An allocation with two tasks (named `task1` and `task2`) will have an
allocation directory like the one below.
```shell-session
.
├── alloc
│ ├── data
│ ├── logs
│ │ ├── task1.stderr.0
│ │ ├── task1.stdout.0
│ │ ├── task2.stderr.0
│ │ └── task2.stdout.0
│ └── tmp
├── task1
│ ├── local
│ ├── secrets
│ └── tmp
└── task2
├── local
├── secrets
└── tmp
```
- **alloc/**: This directory is shared across all tasks in an allocation and
can be used to store data that needs to be used by multiple tasks, such as a
log shipper. This is the directory that's provided to the task as the
`NOMAD_ALLOC_DIR`. Note that this `alloc/` directory is not the same as the
"allocation working directory", which is the top-level directory. All tasks
in a task group can read and write to the `alloc/` directory. Within the
`alloc/` directory are three standard directories:
- **alloc/data/**: This directory is the location used by the
[`ephemeral_disk`] stanza for shared data.
- **alloc/logs/**: This directory is the location of the log files for every
task within an allocation. The `nomad alloc logs` command streams these
files to your terminal.
- **alloc/tmp/**: A temporary directory used as scratch space by task drivers.
- **«taskname»**: Each task has a **task working directory** with the same name as
the task.

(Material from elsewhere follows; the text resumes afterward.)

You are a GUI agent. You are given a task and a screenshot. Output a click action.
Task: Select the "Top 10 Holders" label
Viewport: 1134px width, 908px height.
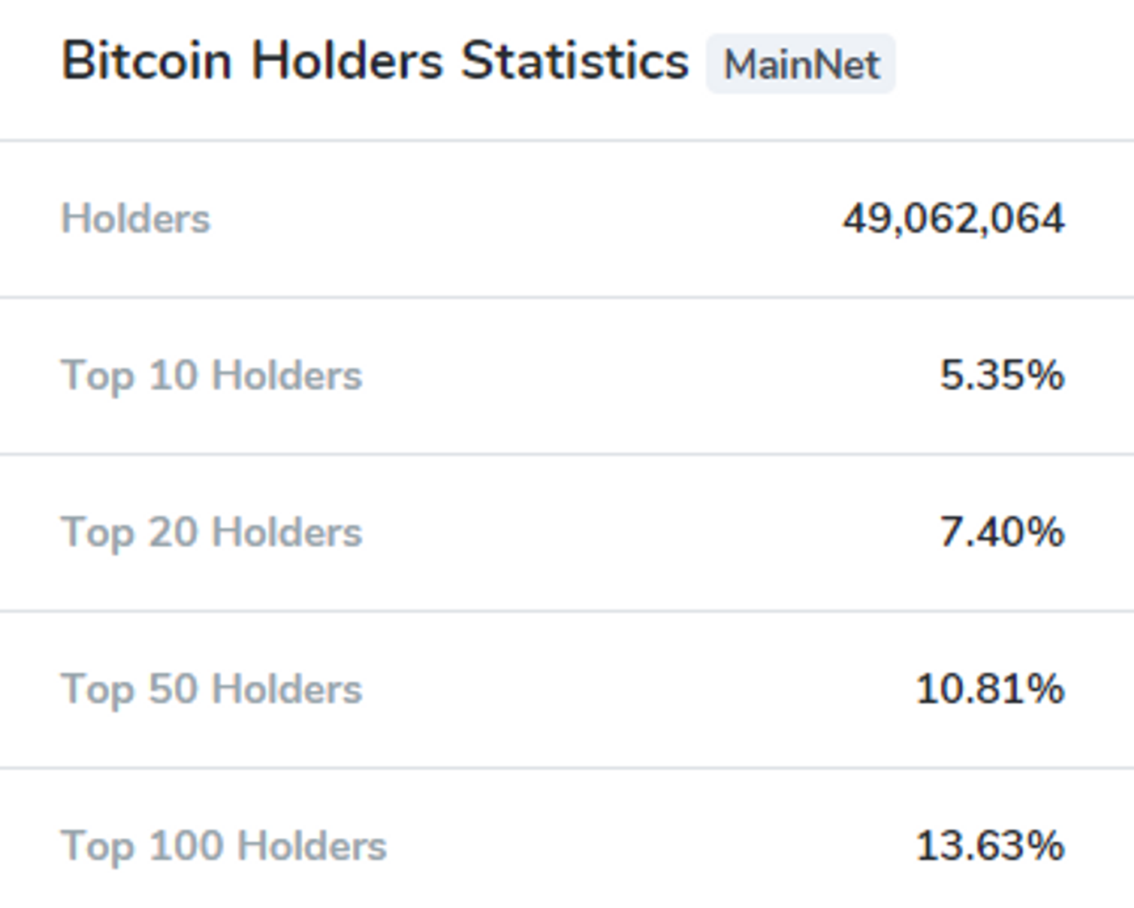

Tasks in a task group can't read each other's task working
directory. Depending on the task driver's [filesystem isolation mode], a
task may not be able to access the task working directory. Within the
`task/` directory are three standard directories:
- **«taskname»/local/**: This directory is the location provided to the task as the
`NOMAD_TASK_DIR`. Note this is not the same as the "task working
directory". This directory is private to the task.
- **«taskname»/secrets/**: This directory is the location provided to the task as
`NOMAD_SECRETS_DIR`. The contents of files in this directory cannot be read
the the `nomad alloc fs` command. It can be used to store secret data that
should not be visible outside the task.
- **«taskname»/tmp/**: A temporary directory used as scratch space by task drivers.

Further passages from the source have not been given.